ECE2022 Eposter Presentations Reproductive and Developmental Endocrinology (93 abstracts)
1Odense University Hospital, Odense, Denmark; 2Copenhagen University, København, Denmark; 3Ghent University Hospital, Gent, Belgium
Background: Gender affirming hormonal treatment (GAHT) is for many a cornerstone of transgender care. National data regarding use of hormonal treatment by transgender persons are limited.
Aim: To assess use of GAHT in transgender persons.
Design: National register-based cohort study in Danish transgender persons followed from 2000 until 2018. The main outcome measure was redemption of GAHT. Persons with an ICD-10 diagnosis code of gender identity disorder (CGI-cohort) and persons with legal sex change but without diagnosis (CPR-cohort) were included. In the CGI-cohort, transgender women were defined by prescription of estrogen and/or antiandrogens and transgender men were defined by prescription of testosterone after study inclusion.

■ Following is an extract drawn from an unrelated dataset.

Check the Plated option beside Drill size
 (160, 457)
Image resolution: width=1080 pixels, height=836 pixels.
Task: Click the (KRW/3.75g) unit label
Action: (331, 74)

Discontinuation of GAHT was defined as no redemption of GAHT ≥ 13 months or shift from feminizing to masculinizing hormone treatment, or vice versa.
Results: The cohort included 2770 transgender persons (n=1700, CGI-cohort and n = 1070, CPR-cohort). The median age (interquartile range) at study inclusion was 26.0 (17.3) years for persons assigned male at birth (n=1437) and 22.5 (10.4) years for persons assigned female at birth (n= 1333). In the CGI-cohort, the redemption rate for GAHT in transgender women increased from 4.0 (95% CI: [3.1; 5.2]) events per 100 person in year 2000-2005 to 20.5 [17.7; 23.6] between 2014 -2018. In transgender men, the event rate of GAHT increased from 4.2 [2.8; 6.2] to 18.9 [16.4; 21.7]. The rate of discontinuation of GAHT was 0.06 (95% CI 0.048; 0.071) per person year.
Conclusions: The event rate of GAHT increased during 2000-2018. Our data suggested high adherence to GAHT.